= Excerpted passage =
-----

Amnesty International Group 22 Pasadena/Caltech News
Volume XXI Number 10, October 2013


 UPCOMING EVENTS
  Thursday, October 24, 7:30 PM. Monthly 
Meeting. We meet at the Caltech Y, Tyson 
House, 505 S. Wilson Ave., Pasadena. (This is 
just south of the corner with San Pasqual. 
Signs will be posted.) We will be planning our 
activities for the coming months. Please join 
us! Refreshments provided.
  Tuesday, November 12, 7:30 PM.  Letter 
writing meeting at Caltech Athenaeum, corner 
of Hill and California in Pasadena. This 
informal gathering is a great way for 
newcomers to get acquainted with Amnesty!   
  Sunday, November 17, 6:30 PM.  Rights 
Readers Human Rights Book Discussion 
group. This month we read "Looking for 
Trans-Wonderland - Travels in Nigeria" by 
Noo Saro-Wiwa.

COORDINATOR'S CORNER

Hi All

This year Amnesty International's Western 
Regional Conference will be held in Los Angeles 
November 1-3, at the Sheraton Four Points near 
LAX.   It is too late to get the discounted hotel 
rate for AI members, but not too late to register 
for the conference itself. Go to  
http://www.amnestyusa.org/events/regional-
conferences/western-regional-conference

The deadline to register online is Monday 
October 28th.  You can also show up and register 
at the conference.

We will be out of town for a family emergency 
that weekend.  I expect a report from those who 
attend for our next newsletter!

Con Carino,
Kathy




RIGHTS READERS
Human Rights Book Discussion Group

Keep up with Rights Readers at 
http://rightsreaders.blogspot.com

Next Rights Readers meeting:
Sunday, Nov.17, 6:30 PM

Vroman's Bookstore
695 E. Colorado, Pasadena

Looking for Transwonderland: Travels in 
Nigeria

By Noo Saro-Wiwa

BOOK REVIEW

A Nigerian-born English journalist makes peace 
with the land that killed her father.
Ken Saro-Wiwa was a Nigerian nonviolent 
political activist campaigning against 
government corruption and environmental 
degradation when he was falsely accused by the 
military regime and executed in 1995. His 
daughter Noo, a twin to her sister, Zina, born in 
1976 and educated in England and the United 
States, maintained a mostly antagonistic 
relationship toward the land of her Ogoni 
parents, who sent the children on summer 
holidays back to the family compound where 
the heat, disorder, lack of running water and 
electricity consumed the author with dread. 
Now a young woman self-admittedly spoiled by 
the amenities of English life, the author allows 
her love-hate relationship with Nigeria to flavor 
this thoughtful travel journal, lending it irony, 
wit and frankness, yet also an undertone of 
bitterness. Starting in Lagos, staying at the home 
of her mother's friend, she was overwhelmed by 
the noise and tumult of the city, teeming with 
300-odd ethnic groups that were miraculously 
not worn down by quotidian inconveniences 
such as five-hour commutes, poorly paid jobs 
($2 at most per day) and a constant need for 
haggling and hustling to make ends meet.

-----

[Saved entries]
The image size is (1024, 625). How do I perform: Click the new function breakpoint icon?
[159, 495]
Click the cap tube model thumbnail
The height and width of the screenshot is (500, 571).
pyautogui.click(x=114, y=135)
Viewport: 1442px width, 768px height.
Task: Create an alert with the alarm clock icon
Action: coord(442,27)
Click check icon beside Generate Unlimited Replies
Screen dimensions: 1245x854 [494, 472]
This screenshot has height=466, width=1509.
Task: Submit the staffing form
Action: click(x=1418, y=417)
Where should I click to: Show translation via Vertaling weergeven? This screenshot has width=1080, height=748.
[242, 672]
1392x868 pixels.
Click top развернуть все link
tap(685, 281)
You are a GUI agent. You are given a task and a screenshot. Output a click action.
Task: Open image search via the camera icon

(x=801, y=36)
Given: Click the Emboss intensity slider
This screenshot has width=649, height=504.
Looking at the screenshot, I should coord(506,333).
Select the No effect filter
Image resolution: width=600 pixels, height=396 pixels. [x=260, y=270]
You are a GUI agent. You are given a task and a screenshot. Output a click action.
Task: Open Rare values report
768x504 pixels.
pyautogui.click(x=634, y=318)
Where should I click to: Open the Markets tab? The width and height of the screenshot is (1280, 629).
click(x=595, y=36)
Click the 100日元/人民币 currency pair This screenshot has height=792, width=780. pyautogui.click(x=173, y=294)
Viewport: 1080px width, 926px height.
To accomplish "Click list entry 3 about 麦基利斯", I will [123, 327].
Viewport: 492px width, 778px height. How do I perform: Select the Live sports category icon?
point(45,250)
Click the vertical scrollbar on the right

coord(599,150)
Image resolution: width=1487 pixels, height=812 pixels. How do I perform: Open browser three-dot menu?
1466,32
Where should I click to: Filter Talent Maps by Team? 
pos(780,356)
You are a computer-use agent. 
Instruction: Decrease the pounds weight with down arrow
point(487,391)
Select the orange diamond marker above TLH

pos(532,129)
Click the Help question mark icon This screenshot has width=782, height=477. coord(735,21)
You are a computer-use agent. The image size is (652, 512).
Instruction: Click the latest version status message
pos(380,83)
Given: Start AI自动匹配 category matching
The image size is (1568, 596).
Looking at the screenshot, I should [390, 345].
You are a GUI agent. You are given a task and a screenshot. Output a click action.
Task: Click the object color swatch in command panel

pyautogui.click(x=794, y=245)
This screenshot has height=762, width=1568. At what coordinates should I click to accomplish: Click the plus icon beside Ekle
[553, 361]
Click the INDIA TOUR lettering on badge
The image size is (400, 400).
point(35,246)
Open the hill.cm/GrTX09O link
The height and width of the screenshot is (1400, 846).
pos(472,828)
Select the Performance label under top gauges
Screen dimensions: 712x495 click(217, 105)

-----

= Goal of the exercise =
Answer these questions using the Amnesty newsletter:
1. At what address does the group hold its monthly meeting on October 24?
2. What is the deadline for online registration for the Western Regional Conference?
3. In what year was Ken Saro-Wiwa executed?

= Solution below =
1. 505 S. Wilson Ave., Pasadena (the Caltech Y, Tyson House)
2. Monday, October 28th
3. 1995